Quais são os desafios de trabalhar em banco?
Os desafios mais comuns são pressão por resultados, atualização constante, domínio de sistemas digitais, cobrança comercial e disputa por promoções. Eu diria que o setor recompensa quem aprende rápido e mantém regularidade nos estudos.
Quais bancos oferecem as melhores oportunidades?
Banco do Brasil, Caixa Econômica e bancos regionais costumam concentrar boas oportunidades, cada um com características próprias.

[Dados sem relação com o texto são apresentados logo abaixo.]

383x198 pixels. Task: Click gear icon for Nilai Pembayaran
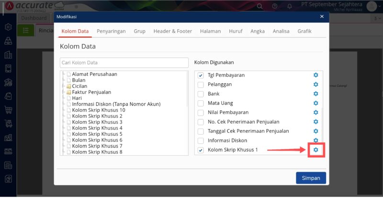(x=315, y=112)
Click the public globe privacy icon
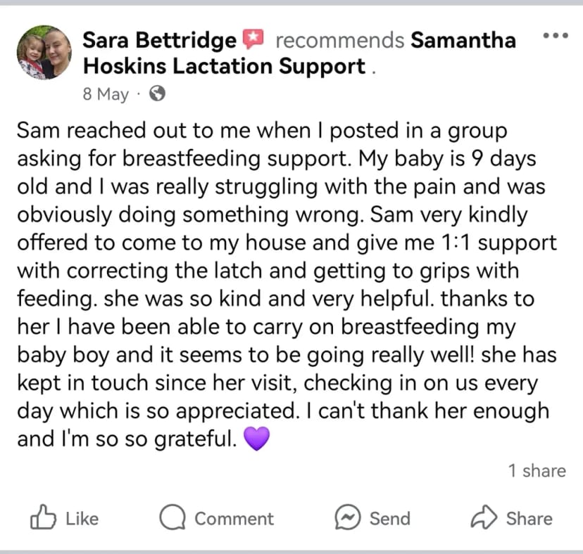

Os maiores atraem muitos candidatos, enquanto os regionais podem trazer chances mais localizadas e estratégicas para quem aceita atuar em determinada praça.
Como começar a carreira bancária em 2026?
Eu começaria pela escolha do cargo, estudo antecipado do edital anterior, treino por questões, reforço em conhecimentos bancários e busca de certificação ANBIMA. Também ajuda acompanhar conteúdos especializados e montar uma rotina enxuta, mas constante.
Trabalhar em banco oferece estabilidade em 2027?
Em muitos casos, sim, sobretudo em instituições com estrutura consolidada e regras claras de carreira. Ainda assim, estabilidade hoje não significa acomodação. Significa ter base salarial, benefícios e continuidade, desde que o profissional acompanhe as mudanças do setor.